OFFICIAL STATEMENT OF THE ETHICAL SOCIETY OF POLICE
Mary Barton has dedicated 40 years of her life to public service in one of the most noble and challenging professions there is. As the first female St. Louis County Police Chief, she is undoubtedly a trailblazer and a source of inspiration for others with similar career aspirations. For that, she should be commended. Yet, she should not receive an automatic payout when she has allowed a culture to exist that discriminated against several protected classes.
The news of her resignation is not surprising. As Chief, her tenure has been plagued by leadership failures to say the least. Therefore, we believe it was in the best interest of the department and citizens of St. Louis County that she steps down. County Executive Sam Page and the Board of Police Commissioners have an opportunity to select the best qualified candidate who has widespread support from a broad demographic spectrum within the region.

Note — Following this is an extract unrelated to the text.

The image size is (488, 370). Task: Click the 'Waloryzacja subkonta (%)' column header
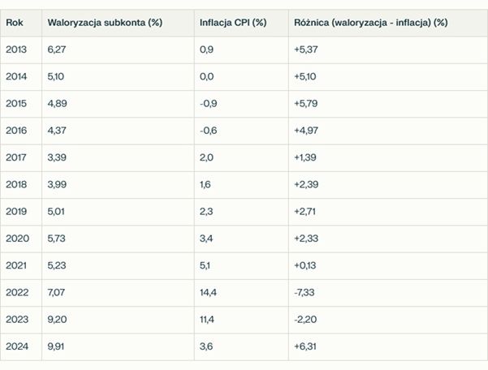point(105,22)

The culture of discrimination within the St. Louis County Police Department extends beyond Chief Barton. In fact, the individual named as acting deputy chief is at the center of discrimination lawsuits. A thorough process for selecting the next Chief, including input by organizations such as the Ethical Society of Police, is critical to ensure new leadership is ready on day one to address complex issues, including racism, that are pervasive in the Department.
We believe there are several well respected and capable candidates to choose from as a replacement. We are encouraged by the potential for St. Louis County to continue to break down existing professional barriers with the selection of a chief capable of mending fractured relationships between the department and the community it serves.

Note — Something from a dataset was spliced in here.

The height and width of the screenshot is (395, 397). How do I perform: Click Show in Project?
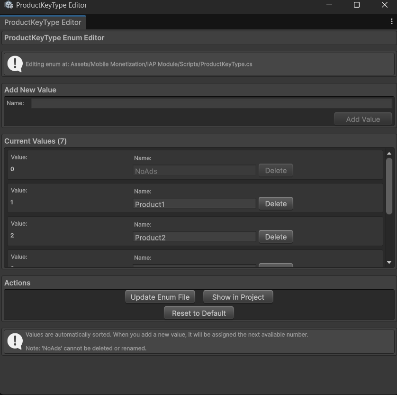238,296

ABOUT THE ETHICAL SOCIETY OF POLICE
The Ethical Society of Police (ESOP) is an association of police officers, park rangers, and civilians that advocates for racial and gender equity in the St. Louis Metropolitan Police Department and St. Louis County Police Department. ESOP was founded in 1972 to address racial biases within law enforcement. ESOP also works to improve community/police relations, develop policies and programs to reduce crime, elevate the status of minority civilians and police officers, encourage greater minority employment by law enforcement agencies, and increase professionalism in law enforcement. Membership is open to all races and includes more than 370 law enforcement professionals employed by the City and County of St. Louis. ESOP membership is approximately 97% African American, but membership is open to all races, religions and sexual orientations. For details, call (314) 690-3565, email firstname.lastname@example.org or visit www.esopstl.org.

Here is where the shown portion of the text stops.